Ring-shaped second and third electrical conducting layers 103b and 103c are formed at the two ends of the heating layer 101a in the rotation axis direction of the fixing film 100. The second electrical conducting layer 103b is arranged at one end portion (left side in FIG. 1) in the rotation axis direction of the fixing film 100. The third electrical conducting layer 103c is arranged at the other end portion (right side in FIG. 1). In this manner, the third electrical conducting layer 103c is arranged at an end portion farther from the primary power source 11 in the axial direction of the fixing film 100 out of the two end portions of the fixing film 100, and functions as a current return path. That is, the third electrical conducting layer 103c functions as an electrical conducting member which electrically connects the heating layer 101a and first electrical conducting layer 103a. Note that the third electrical conducting layer 103c may also generate heat and function as a heating layer. By forming the second and third electrical conducting layers 103b and 103c from ring-shaped (cylindrically-shaped) electrical conducting member, a current can be easily supplied to the entire heating layer 101a, and temperature unevenness hardly occurs.

The heating layer 101a in the axial direction of the fixing film 100 has a width enough to heat a sheet satisfactorily and fix an unfixed toner image. The width of the heating layer 101a is set to be a value equal to or larger than the maximum width of a sheet assumed in design.

A secondary core 122 is fixed to an end portion near the primary power source 11 in the axial direction of the fixing film 100 out of the two end portions of the fixing film 100. The secondary core 122 is attached to the inner circumferential surface of the fixing film 100 and rotates together with the fixing film 100. A secondary coil 121 is wound around the secondary core 122. The secondary coil 121 functions as an electric power supply unit which supplies, to the fixing film 100, electric power for heating the fixing film 100.

One end of the secondary coil 121 is connected to the second electrical conducting layer 103b formed parallelly with the heating layer 101a. The other end of the secondary coil 121 is connected to the first electrical conducting layer 103a. In this fashion, the secondary coil 121, second electrical conducting layer 103b, heating layer 101a, third electrical conducting layer 103c, and first electrical conducting layer 103a form a circuit (loop/current path). Especially, the third electrical conducting layer 103c functions as a return path for transferring a current from the heating layer 101a to the first electrical conducting layer 103a or from the first electrical conducting layer 103a to the heating layer 101a.

As shown in FIG. 2, the fixing film 100 rotates as a driven roller along with a pressing roller 106. The fixing film 100, secondary core 122, and secondary coil 121 are integrated, and thus rotate integrally when the fixing device 10 operates. The pressing roller 106 is a pressing body which rotates in press contact with the fixing film 100. The pressing roller 106 fixes an unfixed image onto a sheet by heating the sheet carrying the unfixed image and adding a pressure to it while the fixing film 100 and pressing roller 106 nip and convey the sheet. Note that the fixing film 100 may be driven by a dedicated driving source such as a motor (not shown).

== Data ==
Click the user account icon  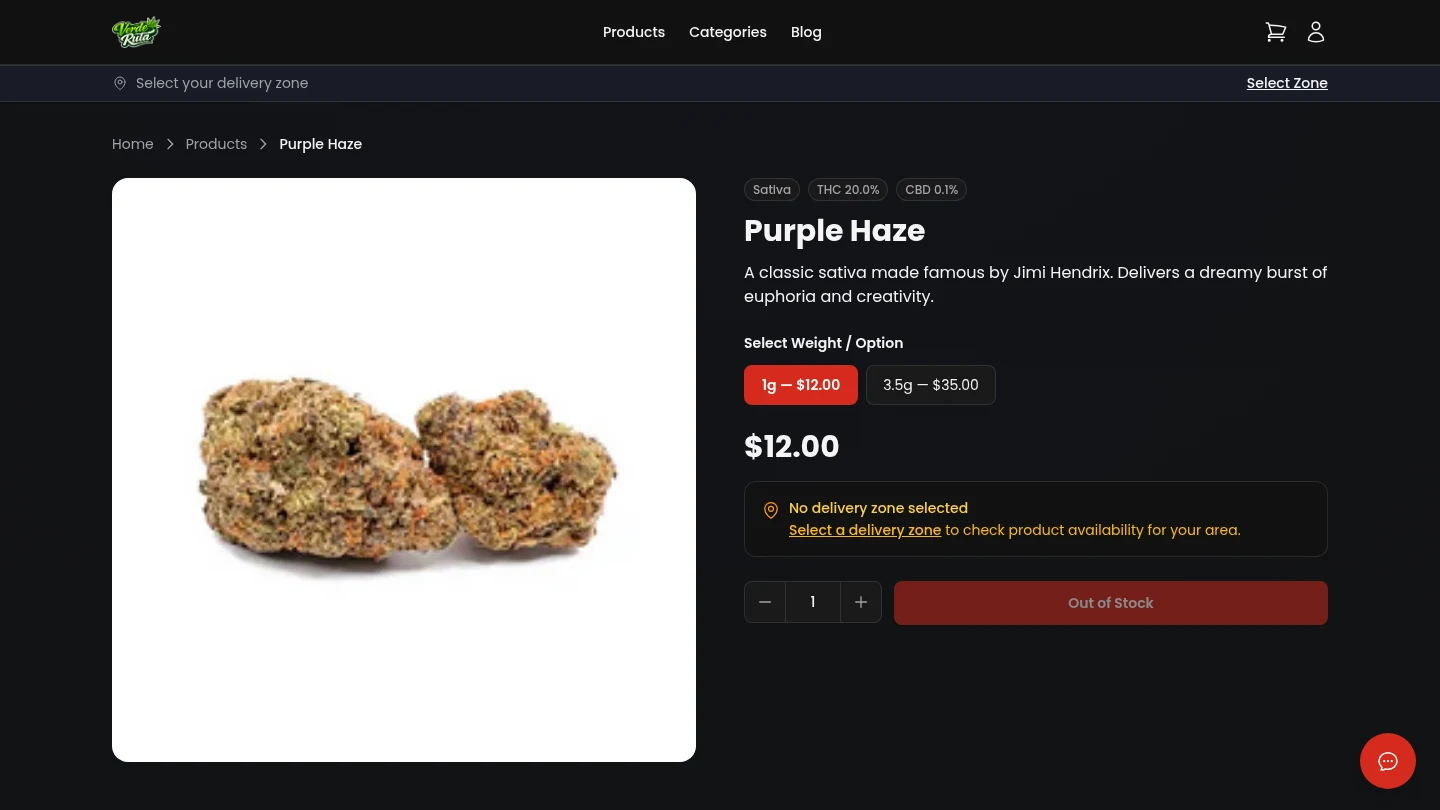coord(1316,31)
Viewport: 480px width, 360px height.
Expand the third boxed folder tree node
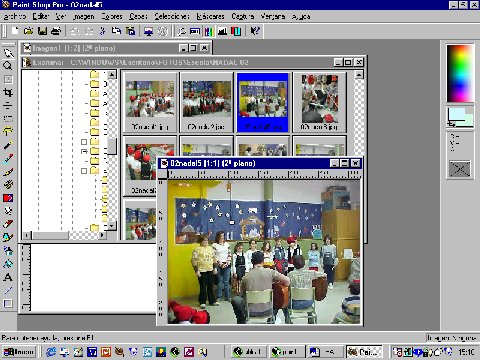point(84,171)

== Work to complete ==
**1)** Translate this sentence from the fixing-device passage into German: "The secondary core 122 is attached to the inner circumferential surface of the fixing film 100 and rotates together with the fixing film 100."
**2)** Reproduce the fixing-device passage word for word, starting with "The heating layer 101a in the axial" and going on through "heating the fixing film 100.".

== Responses to the tasks ==
**1)** Der Sekundärkern 122 ist an der inneren Umfangsfläche der Fixierfolie 100 angebracht und dreht sich zusammen mit der Fixierfolie 100.

**2)**
The heating layer 101a in the axial direction of the fixing film 100 has a width enough to heat a sheet satisfactorily and fix an unfixed toner image. The width of the heating layer 101a is set to be a value equal to or larger than the maximum width of a sheet assumed in design.

A secondary core 122 is fixed to an end portion near the primary power source 11 in the axial direction of the fixing film 100 out of the two end portions of the fixing film 100. The secondary core 122 is attached to the inner circumferential surface of the fixing film 100 and rotates together with the fixing film 100. A secondary coil 121 is wound around the secondary core 122. The secondary coil 121 functions as an electric power supply unit which supplies, to the fixing film 100, electric power for heating the fixing film 100.